Dataset records Start Marker

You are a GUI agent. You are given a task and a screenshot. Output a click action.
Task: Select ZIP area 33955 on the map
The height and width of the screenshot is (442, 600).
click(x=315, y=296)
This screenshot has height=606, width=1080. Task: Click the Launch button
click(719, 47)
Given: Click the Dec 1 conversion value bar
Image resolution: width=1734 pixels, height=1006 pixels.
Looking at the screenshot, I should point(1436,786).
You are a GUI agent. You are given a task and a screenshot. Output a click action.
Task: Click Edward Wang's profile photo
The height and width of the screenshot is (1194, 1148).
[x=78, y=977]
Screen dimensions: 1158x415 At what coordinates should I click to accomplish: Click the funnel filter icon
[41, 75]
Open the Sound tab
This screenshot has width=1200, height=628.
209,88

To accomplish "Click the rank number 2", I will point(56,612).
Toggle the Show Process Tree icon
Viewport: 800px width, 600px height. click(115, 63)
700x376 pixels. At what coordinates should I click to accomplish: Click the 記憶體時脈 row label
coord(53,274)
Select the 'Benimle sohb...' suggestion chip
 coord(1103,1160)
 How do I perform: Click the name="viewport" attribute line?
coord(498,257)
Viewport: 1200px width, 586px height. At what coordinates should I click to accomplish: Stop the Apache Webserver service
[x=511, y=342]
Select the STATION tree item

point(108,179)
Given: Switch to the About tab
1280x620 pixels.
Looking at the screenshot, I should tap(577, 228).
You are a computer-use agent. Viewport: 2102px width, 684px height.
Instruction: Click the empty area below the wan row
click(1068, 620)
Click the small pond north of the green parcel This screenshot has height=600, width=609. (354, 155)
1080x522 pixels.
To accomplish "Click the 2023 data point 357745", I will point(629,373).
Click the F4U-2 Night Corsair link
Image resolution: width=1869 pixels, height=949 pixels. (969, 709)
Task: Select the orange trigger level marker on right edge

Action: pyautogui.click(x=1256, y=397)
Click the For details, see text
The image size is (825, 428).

Dataset records End Marker

Task to carry out: Lines from the beginning of the data above through the line containing "You are a computer-use" are to be returned exactly, and no others.

Solution to this task:
You are a GUI agent. You are given a task and a screenshot. Output a click action.
Task: Select ZIP area 33955 on the map
The height and width of the screenshot is (442, 600).
click(x=315, y=296)
This screenshot has height=606, width=1080. Task: Click the Launch button
click(719, 47)
Given: Click the Dec 1 conversion value bar
Image resolution: width=1734 pixels, height=1006 pixels.
Looking at the screenshot, I should point(1436,786).
You are a GUI agent. You are given a task and a screenshot. Output a click action.
Task: Click Edward Wang's profile photo
The height and width of the screenshot is (1194, 1148).
[x=78, y=977]
Screen dimensions: 1158x415 At what coordinates should I click to accomplish: Click the funnel filter icon
[41, 75]
Open the Sound tab
This screenshot has width=1200, height=628.
209,88

To accomplish "Click the rank number 2", I will point(56,612).
Toggle the Show Process Tree icon
Viewport: 800px width, 600px height. click(115, 63)
700x376 pixels. At what coordinates should I click to accomplish: Click the 記憶體時脈 row label
coord(53,274)
Select the 'Benimle sohb...' suggestion chip
 coord(1103,1160)
 How do I perform: Click the name="viewport" attribute line?
coord(498,257)
Viewport: 1200px width, 586px height. At what coordinates should I click to accomplish: Stop the Apache Webserver service
[x=511, y=342]
Select the STATION tree item

point(108,179)
Given: Switch to the About tab
1280x620 pixels.
Looking at the screenshot, I should tap(577, 228).
You are a computer-use agent. Viewport: 2102px width, 684px height.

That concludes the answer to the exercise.